ActuaLitté : Le 2 mars, journée nationale de la lecture aux États-Unis, six ouvrages sont supprimés de la vente, qu’en pensez-vous ?
Stephen Carrière : Cela m’effraie.
Vous avez été le traducteur de livres de Seuss en France : comment comprenez-vous cette décision ?
Stephen Carrière : Parler de ce que l’on n’a pas lu est toujours compliqué et je n’ai pas lu les albums en question. J’ai seulement vu deux dessins incriminés.
Il me semble que ce sont les ayant-droits qui ont pris les devants de peur que le zeitgeist ne rattrape Seuss et que toute son œuvre prodigieuse se voit entachée. Ils sont dans leur rôle. Je comprends leur choix. L’époque s’enivre de bûchers, ils ont un héritage culturel précieux à protéger.
Après une dizaine de traductions des livres de Seuss, le racisme est-il un élément flagrant ?
Stephen Carrière : L’absence de racisme, le culte de la tolérance et l’humanisme sont les seuls « élément flagrants » des livres de Seuss que j’ai traduits.
Les dessins incriminés dans les albums retirés de la vente aux États-Unis sont des représentations de stéréotypes jugés racistes. J’ai vu, pour ma part, un personnage chinois en costume traditionnel avec des baguettes et deux Africains en pagne. Un regard d’un autre temps, oui. Critiquable ? Oui. Mais c’est compliqué cette passion de traquer les stéréotypes racistes dans les œuvres d’un autre temps.
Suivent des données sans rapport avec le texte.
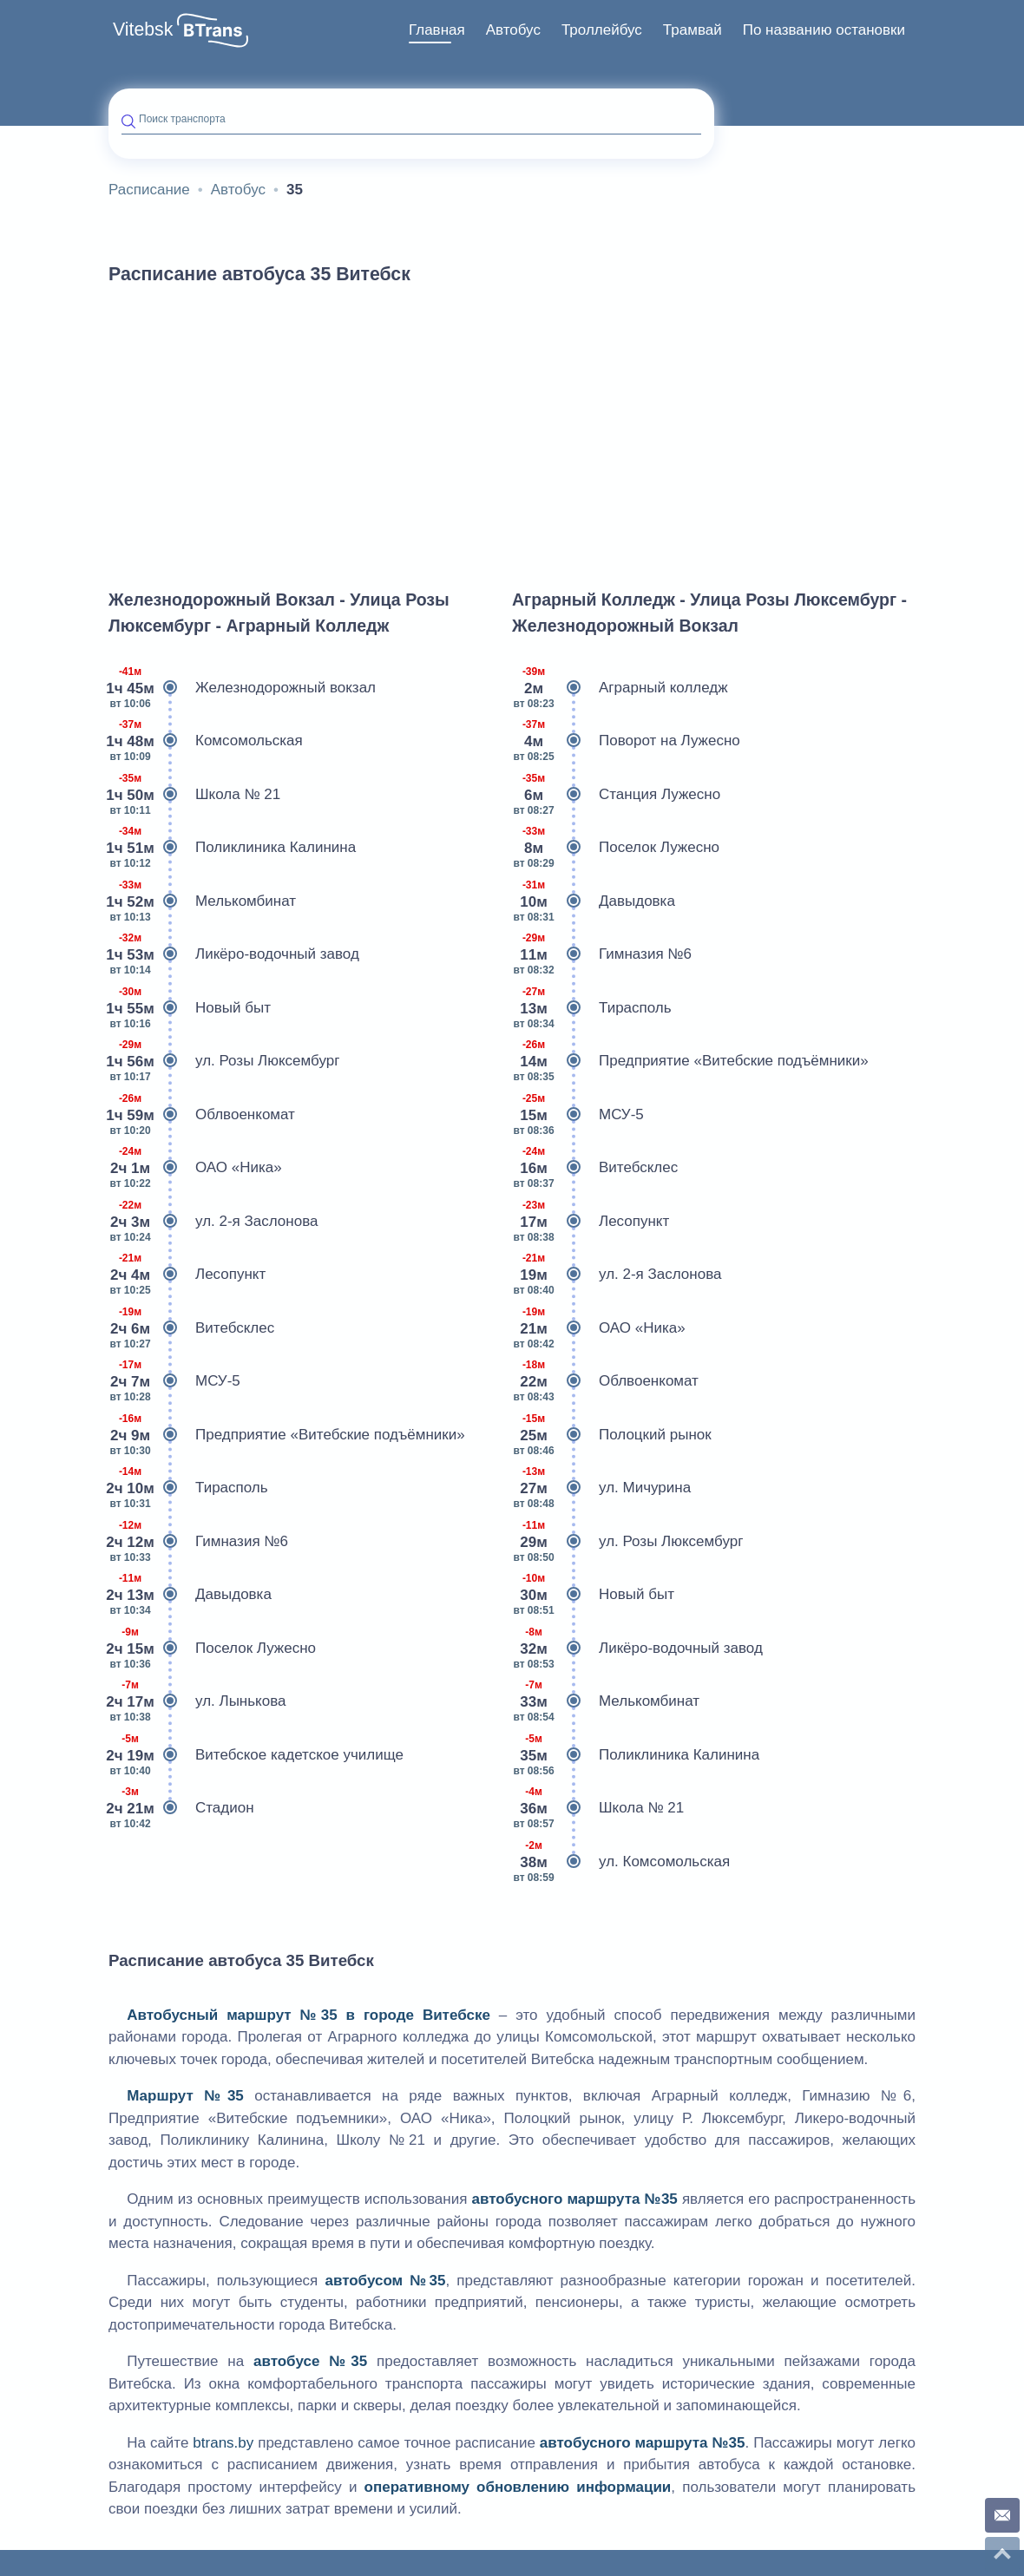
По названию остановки (824, 30)
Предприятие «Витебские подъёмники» (286, 1435)
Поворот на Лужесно (626, 741)
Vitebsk (143, 29)
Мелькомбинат (202, 901)
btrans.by (223, 2443)
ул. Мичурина (601, 1488)
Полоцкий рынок (612, 1435)
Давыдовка (190, 1595)
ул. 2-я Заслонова (213, 1221)
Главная (437, 30)
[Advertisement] (512, 428)
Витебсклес (191, 1328)
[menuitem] (437, 30)
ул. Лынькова (197, 1701)
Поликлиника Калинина (232, 848)
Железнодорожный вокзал (242, 688)
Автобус (513, 30)
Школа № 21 (194, 795)
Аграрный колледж (620, 688)
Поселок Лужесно (212, 1648)
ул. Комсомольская (621, 1862)
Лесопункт (187, 1274)
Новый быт (189, 1008)
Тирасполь (188, 1488)
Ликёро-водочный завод (233, 954)
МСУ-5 (174, 1381)
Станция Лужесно (616, 795)
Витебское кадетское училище (256, 1755)
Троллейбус (601, 30)
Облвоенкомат (201, 1115)
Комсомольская (205, 741)
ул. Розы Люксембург (223, 1061)
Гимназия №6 (198, 1542)
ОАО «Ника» (195, 1168)
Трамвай (692, 30)
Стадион (181, 1808)
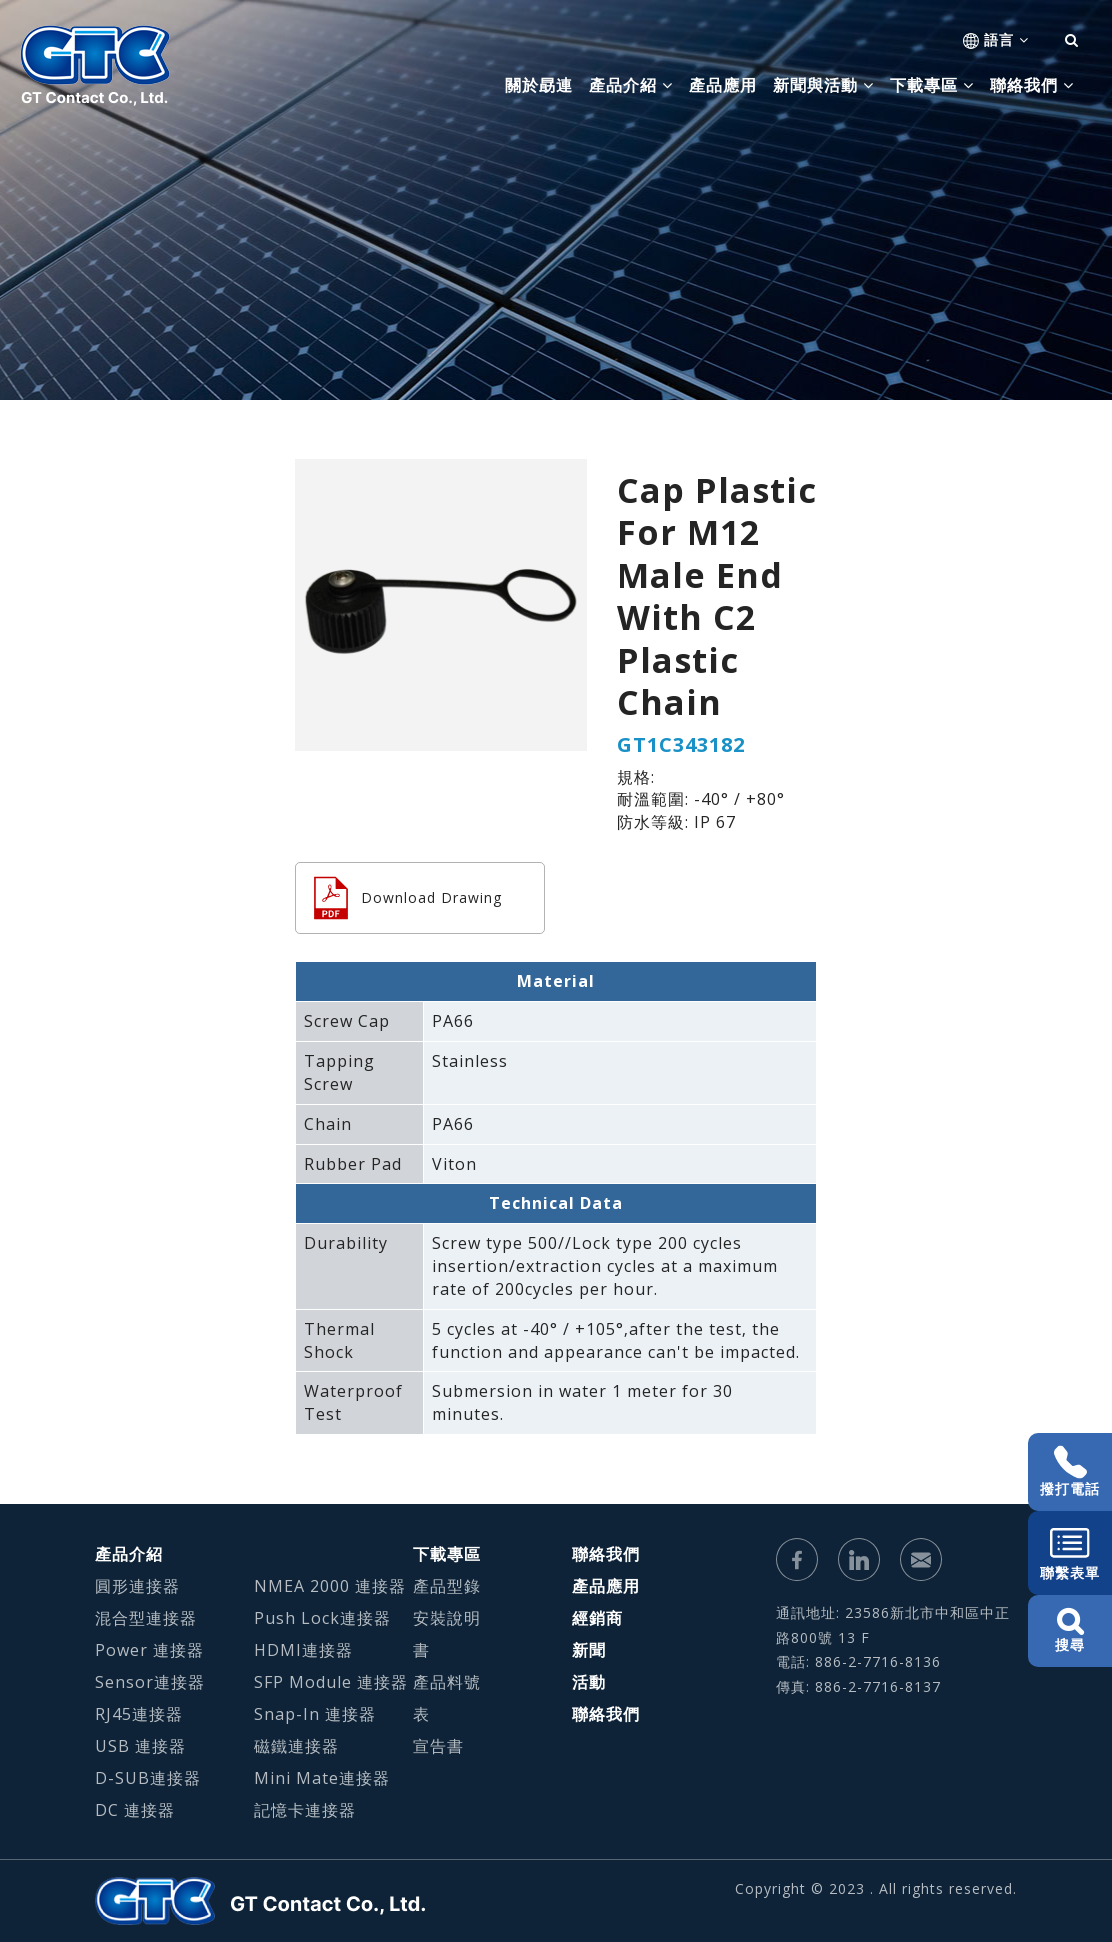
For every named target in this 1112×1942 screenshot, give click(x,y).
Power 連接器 (149, 1650)
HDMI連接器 (303, 1650)
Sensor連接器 (150, 1682)
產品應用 (723, 85)
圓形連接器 (137, 1586)
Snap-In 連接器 (315, 1714)
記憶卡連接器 (305, 1810)
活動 (589, 1682)
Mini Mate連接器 (322, 1778)
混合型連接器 (146, 1618)
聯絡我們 (606, 1554)
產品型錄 (447, 1586)
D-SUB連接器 (148, 1778)
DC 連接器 (135, 1810)
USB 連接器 (140, 1746)
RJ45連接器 (139, 1714)
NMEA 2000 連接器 (330, 1586)
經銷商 (597, 1618)
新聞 (589, 1650)
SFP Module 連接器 (331, 1682)
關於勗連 (539, 85)
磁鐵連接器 (296, 1746)
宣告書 (438, 1746)
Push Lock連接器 (322, 1618)
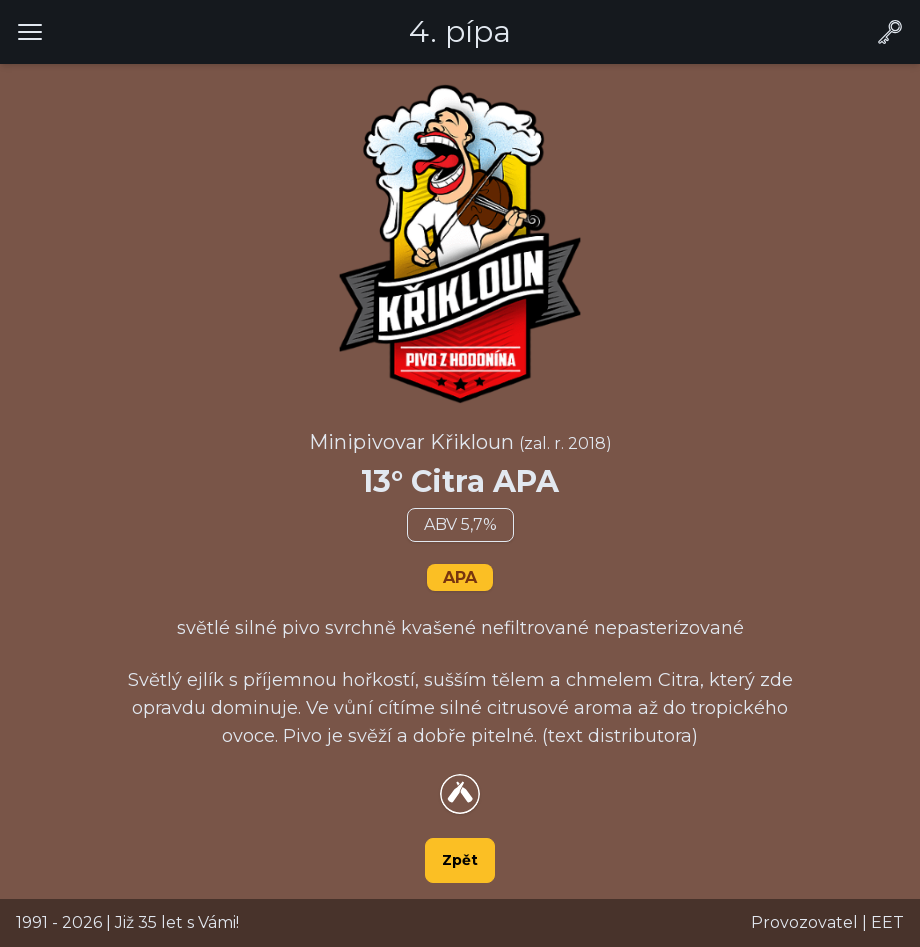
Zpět (460, 860)
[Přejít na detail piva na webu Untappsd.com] (460, 794)
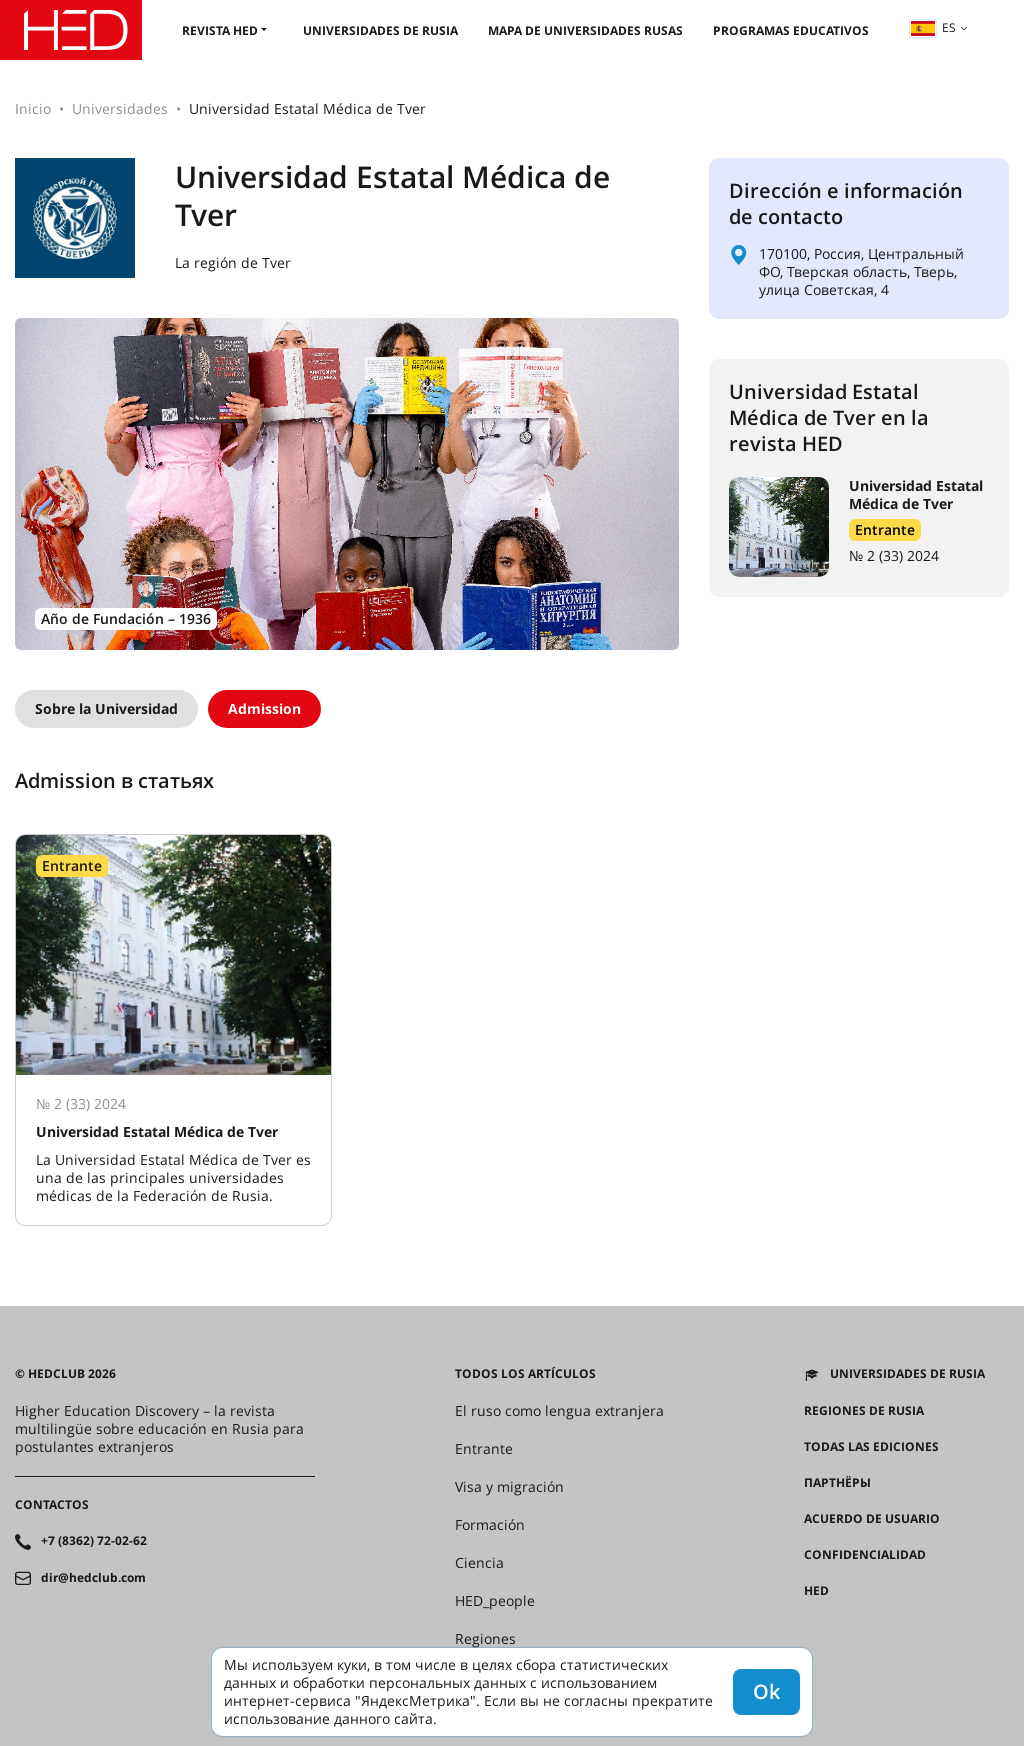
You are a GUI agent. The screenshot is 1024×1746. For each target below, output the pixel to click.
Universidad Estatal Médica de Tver (916, 494)
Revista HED (220, 30)
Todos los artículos (525, 1374)
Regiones (485, 1639)
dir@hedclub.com (93, 1578)
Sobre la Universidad (106, 708)
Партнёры (837, 1483)
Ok (766, 1691)
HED (816, 1591)
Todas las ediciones (871, 1447)
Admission (264, 708)
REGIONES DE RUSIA (864, 1411)
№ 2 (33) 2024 (894, 555)
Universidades (120, 108)
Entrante (885, 529)
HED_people (495, 1601)
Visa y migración (509, 1487)
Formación (490, 1525)
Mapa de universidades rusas (585, 30)
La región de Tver (233, 263)
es (933, 27)
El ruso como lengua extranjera (559, 1411)
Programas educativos (791, 30)
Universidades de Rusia (380, 30)
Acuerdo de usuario (872, 1519)
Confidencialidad (865, 1555)
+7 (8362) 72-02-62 (94, 1541)
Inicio (33, 108)
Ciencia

La pensée « progressiste » aura-t-elle gagné quelque chose quand on retirera de la vente Dans la dèche de Paris à Londres de George Orwell à cause des stéréotypes antisémites qu’il contient ? On peut dire : « Oui mais Seuss c’est pour les enfants. » Disney a du mal d’ailleurs avec son catalogue en ce moment. Je crois que cet argument m’effraie encore plus. C’est nier totalement la responsabilité éducative des parents et qu’est-ce que cela dit de l’aspiration à la construction d’un esprit critique ?
On évoque des stéréotypes articulés sur une imagerie dégradante… mais qu’en est-il de la cancel culture ?
Stephen Carrière : Je pense que la cancel culture est un combat mené par des gens qui éprouvent un égal dégoût pour la rigueur intellectuelle, la nuance et la culture. Ce n’est pas une menace nouvelle : le fascisme, le nazisme, le stalinisme et le maoïsme ont beaucoup contribué à faire progresser la discipline.